Prof. Naira Hovakimyan
W. Grafton and Lillian B. Wilkins Professor
Department of Mechanical Science and Engineering
University of Illinois at Urbana-Champaign
Naira Hovakimyan received her MS degree in Theoretical Mechanics and Applied Mathematics in 1988 from Yerevan State University in Armenia. She got her Ph.D. in Physics and Mathematics in 1992, in Moscow, from the Institute of Applied Mathematics of Russian Academy of Sciences, majoring in optimal control and differential games. Before joining the faculty of UIUC in 2008, she spent time as a research scientist at Stuttgart University in Germany, at INRIA in France, at the Georgia Institute of Technology, and she was on faculty of Aerospace and Ocean Engineering of Virginia Tech from 2003 to 2008. She is currently a W. Grafton and Lillian B. Wilkins Professor of Mechanical Science and Engineering at UIUC. In 2015 she was named inaugural director for Intelligent Robotics Lab of CSL at UIUC. She has co-authored two books, six patents and more than 350 refereed publications.
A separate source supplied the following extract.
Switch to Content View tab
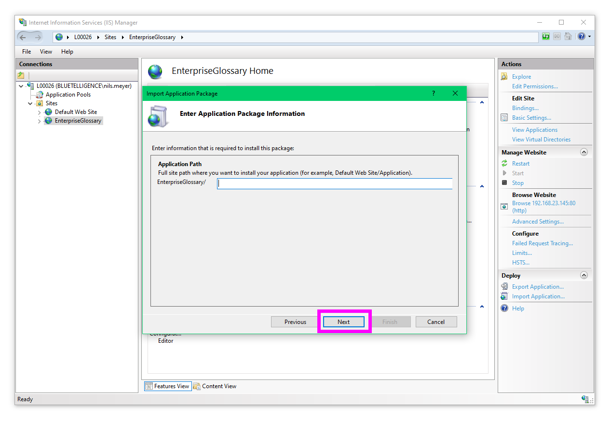Viewport: 611px width, 421px height. point(215,386)
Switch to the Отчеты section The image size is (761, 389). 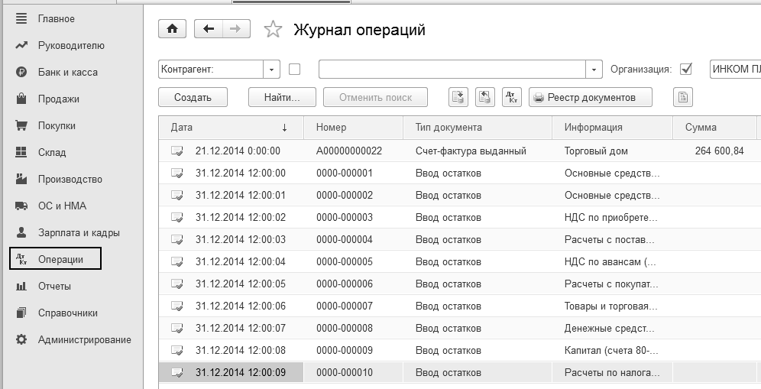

She was the recipient of the SICE International scholarship for the best paper of a young investigator in the VII ISDG Symposium (Japan, 1996), the 2011 recipient of AIAA Mechanics and Control of Flight award and the 2015 recipient of SWE Achievement Award. In 2014 she was awarded the Humboldt prize for her lifetime achievements. In 2015 she was awarded the UIUC Engineering Council award for Excellence in Advising. She is a Fellow and life member of AIAA, a Senior Member of IEEE, and a member of SIAM, AMS, SWE, ASME and ISDG. She is cofounder and chief scientist of IntelinAir. Her work in robotics for elderly care was featured in the New York Times, on Fox TV and CNBC. Her research interests are in control and optimization, autonomous systems, neural networks, game theory and their applications in aerospace, robotics, mechanical, agricultural, electrical, petroleum, biomedical engineering and elderly care.